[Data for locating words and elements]
-.-.-
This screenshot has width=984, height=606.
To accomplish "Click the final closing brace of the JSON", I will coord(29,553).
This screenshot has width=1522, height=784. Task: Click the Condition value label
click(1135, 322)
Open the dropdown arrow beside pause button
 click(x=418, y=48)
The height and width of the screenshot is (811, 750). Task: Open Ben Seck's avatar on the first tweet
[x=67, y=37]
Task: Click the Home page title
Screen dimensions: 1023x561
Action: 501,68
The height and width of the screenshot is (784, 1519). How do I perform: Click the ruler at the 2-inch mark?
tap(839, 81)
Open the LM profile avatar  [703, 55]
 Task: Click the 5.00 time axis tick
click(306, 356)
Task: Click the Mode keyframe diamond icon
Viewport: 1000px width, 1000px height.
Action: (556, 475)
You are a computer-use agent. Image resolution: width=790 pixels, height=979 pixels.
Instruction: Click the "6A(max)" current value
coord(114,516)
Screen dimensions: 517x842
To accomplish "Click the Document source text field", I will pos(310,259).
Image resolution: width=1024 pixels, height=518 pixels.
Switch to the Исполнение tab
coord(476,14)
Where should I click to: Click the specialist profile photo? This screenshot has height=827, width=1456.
-.-.-
Format the lines above as a Markdown table with the columns Row and Line, omitting any blank lines.

| Row | Line |
|---|---|
| 1 | This screenshot has width=984, height=606. |
| 2 | To accomplish "Click the final closing brace of the JSON", I will coord(29,553). |
| 3 | This screenshot has width=1522, height=784. Task: Click the Condition value label |
| 4 | click(1135, 322) |
| 5 | Open the dropdown arrow beside pause button |
| 6 |  click(x=418, y=48) |
| 7 | The height and width of the screenshot is (811, 750). Task: Open Ben Seck's avatar on the first tweet |
| 8 | [x=67, y=37] |
| 9 | Task: Click the Home page title |
| 10 | Screen dimensions: 1023x561 |
| 11 | Action: 501,68 |
| 12 | The height and width of the screenshot is (784, 1519). How do I perform: Click the ruler at the 2-inch mark? |
| 13 | tap(839, 81) |
| 14 | Open the LM profile avatar  [703, 55] |
| 15 |  Task: Click the 5.00 time axis tick |
| 16 | click(306, 356) |
| 17 | Task: Click the Mode keyframe diamond icon |
| 18 | Viewport: 1000px width, 1000px height. |
| 19 | Action: (556, 475) |
| 20 | You are a computer-use agent. Image resolution: width=790 pixels, height=979 pixels. |
| 21 | Instruction: Click the "6A(max)" current value |
| 22 | coord(114,516) |
| 23 | Screen dimensions: 517x842 |
| 24 | To accomplish "Click the Document source text field", I will pos(310,259). |
| 25 | Image resolution: width=1024 pixels, height=518 pixels. |
| 26 | Switch to the Исполнение tab |
| 27 | coord(476,14) |
| 28 | Where should I click to: Click the specialist profile photo? This screenshot has height=827, width=1456. |